Hunters and Farmers
I came across an article on slate.com that I can’t resist posting. The article is about hunting and casts vice presidential candidate Sarah Palin — hunter of moose and caribou — as the ultimate locavore. The writer, Michael Agger, ties hunting to the values of the local agriculture movement, saying that the sport is “where shooters and foodies meet.” He even quotes from Michael Pollan’s recent essay in the New York Times in which Pollan advises the next president to “support hunting as a particularly sustainable way to eat meat — meat grown without any fossil fuels whatsoever.”
Yes, the article takes a few swipes at “city-dwelling, New York Times-reading folks,” coyly suggesting that they “add ‘buying meat from the grocery store’ to the list of liberal sins.” The ribbing aside, it’s a delicious read. So here it is for you to enjoy.

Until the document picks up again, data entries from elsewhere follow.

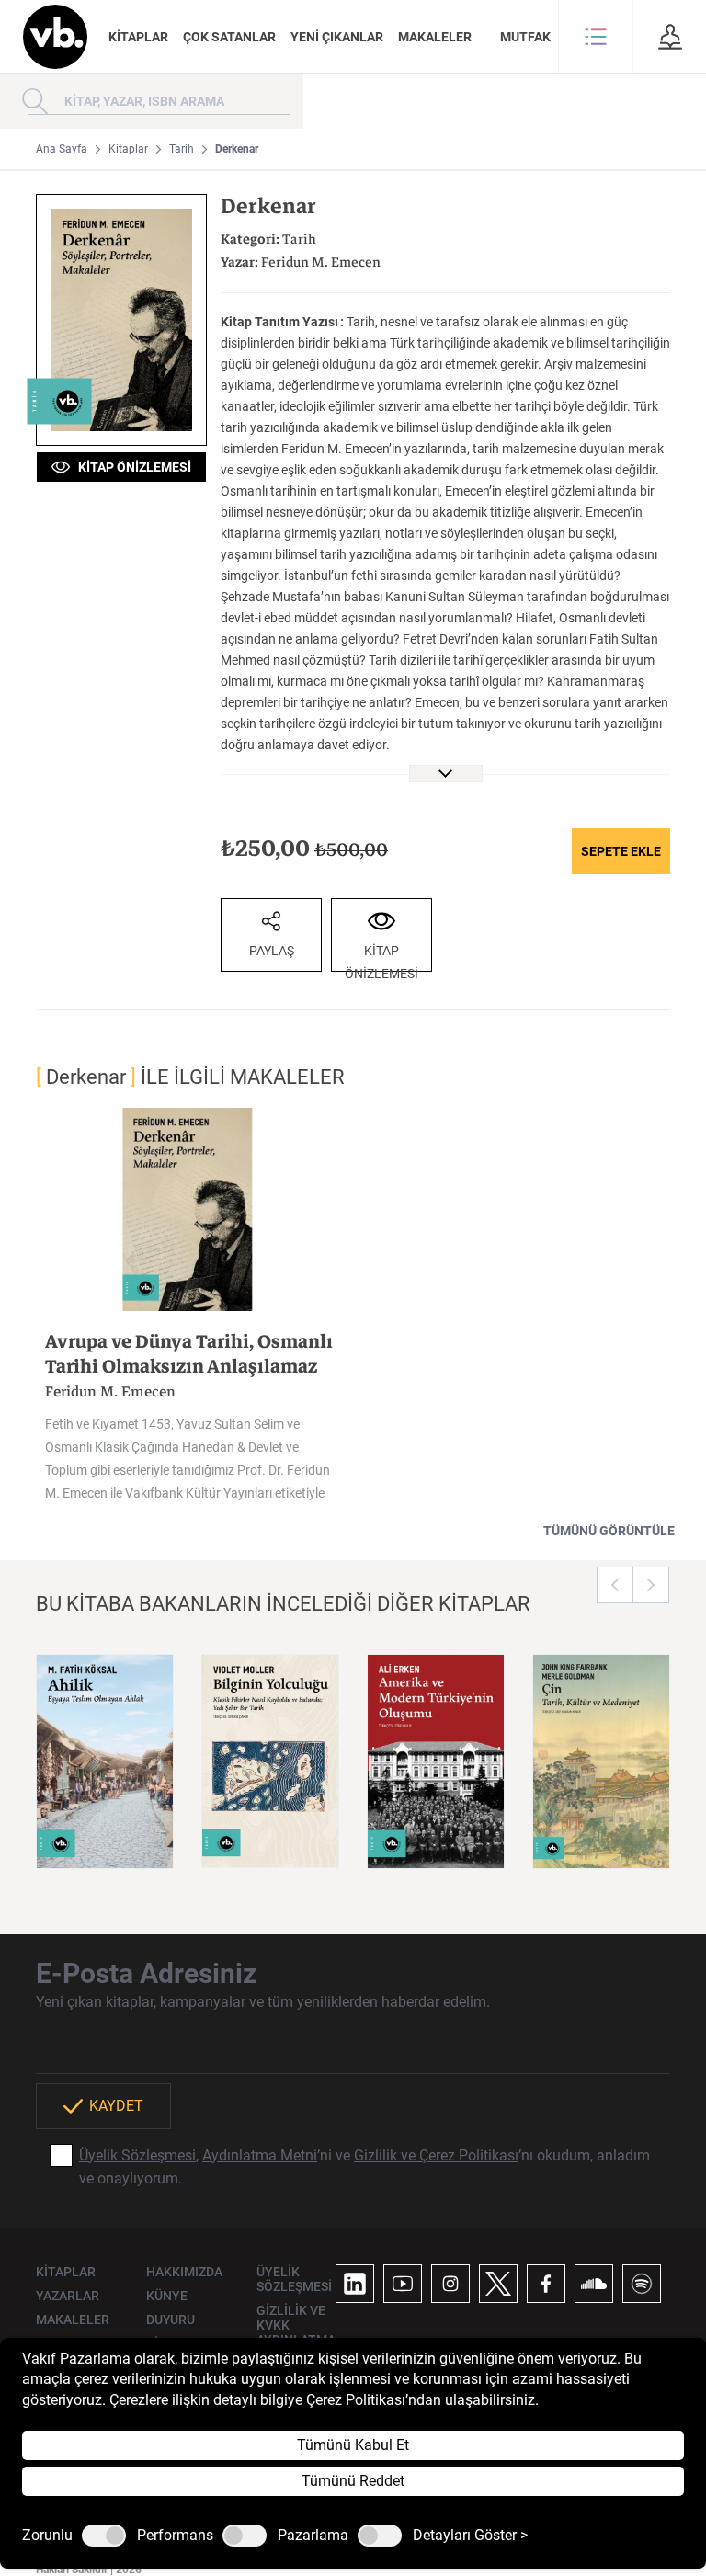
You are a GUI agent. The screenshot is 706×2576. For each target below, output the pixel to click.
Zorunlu (47, 2535)
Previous (615, 1585)
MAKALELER (435, 36)
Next (650, 1585)
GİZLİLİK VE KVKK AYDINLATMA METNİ (296, 2332)
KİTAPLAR (138, 36)
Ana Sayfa (61, 148)
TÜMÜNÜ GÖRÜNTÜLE (609, 1530)
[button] (595, 37)
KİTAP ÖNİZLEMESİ (130, 467)
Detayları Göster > (470, 2535)
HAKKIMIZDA (184, 2271)
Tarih (181, 148)
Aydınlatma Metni (259, 2155)
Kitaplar (128, 148)
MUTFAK (525, 36)
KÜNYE (167, 2295)
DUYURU (170, 2319)
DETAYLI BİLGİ (105, 1831)
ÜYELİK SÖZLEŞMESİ (294, 2279)
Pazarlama (313, 2535)
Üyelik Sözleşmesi (137, 2155)
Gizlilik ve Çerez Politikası (436, 2155)
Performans (175, 2535)
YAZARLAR (67, 2295)
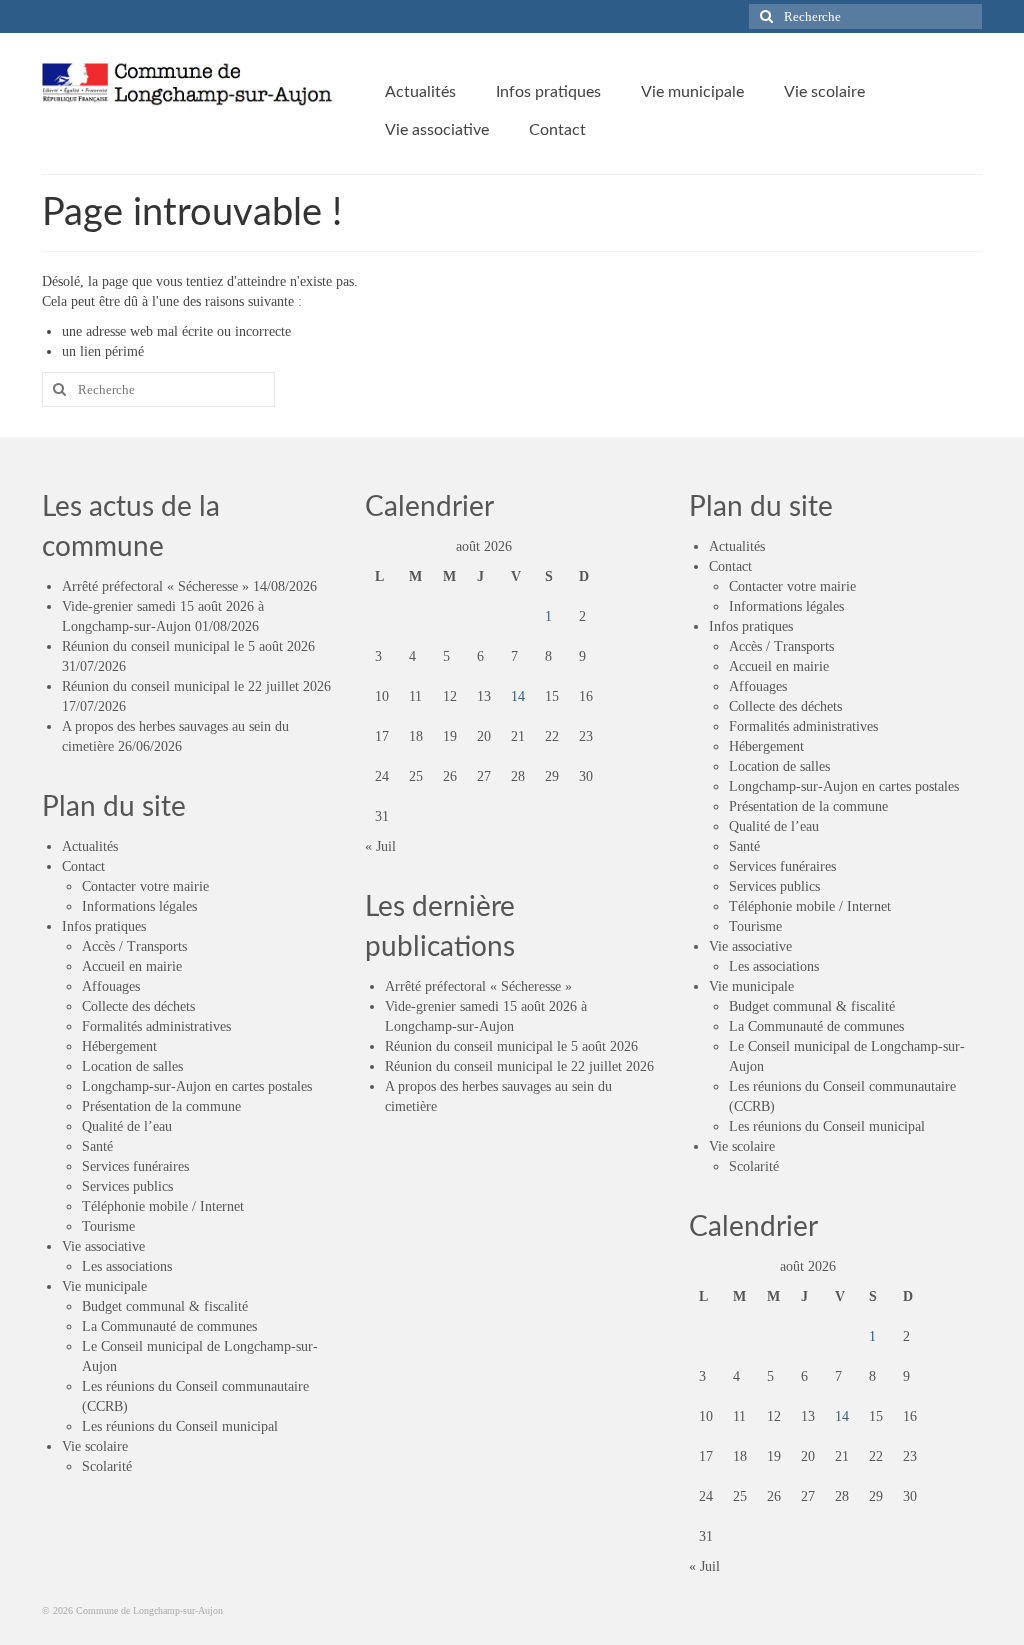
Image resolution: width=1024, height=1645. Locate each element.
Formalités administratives (156, 1026)
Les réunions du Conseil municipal (180, 1426)
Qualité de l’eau (127, 1126)
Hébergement (119, 1046)
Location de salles (132, 1066)
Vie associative (103, 1246)
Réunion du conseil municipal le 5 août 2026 (188, 646)
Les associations (127, 1266)
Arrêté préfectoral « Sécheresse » (155, 586)
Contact (83, 866)
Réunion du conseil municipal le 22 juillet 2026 (196, 686)
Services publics (127, 1186)
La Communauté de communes (169, 1326)
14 (518, 696)
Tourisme (108, 1226)
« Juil (380, 846)
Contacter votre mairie (145, 886)
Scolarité (107, 1466)
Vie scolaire (95, 1446)
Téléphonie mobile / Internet (163, 1206)
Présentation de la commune (161, 1106)
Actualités (90, 846)
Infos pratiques (104, 926)
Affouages (111, 986)
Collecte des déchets (138, 1006)
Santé (97, 1146)
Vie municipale (104, 1286)
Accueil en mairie (132, 966)
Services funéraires (135, 1166)
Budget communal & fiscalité (165, 1306)
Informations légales (139, 906)
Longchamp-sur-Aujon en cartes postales (197, 1086)
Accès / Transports (134, 946)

Agger points out in the article that the nation’s “Founding Fathers were mostly not hunters, as hunting at the time was deemed ‘too Indian.’”
What the Founding Fathers were, though, were committed farmers. “Cultivators of the earth,” wrote Thomas Jefferson in 1785, “are the most valuable citizens. They are the most vigorous, the most independent, the most virtuous, and they are tied to their country and wedded to its liberty and interests by the most lasting bands.”
Back then, hunters and farmers didn’t connect. It remains to be seen whether “shooters and foodies” will find common ground now.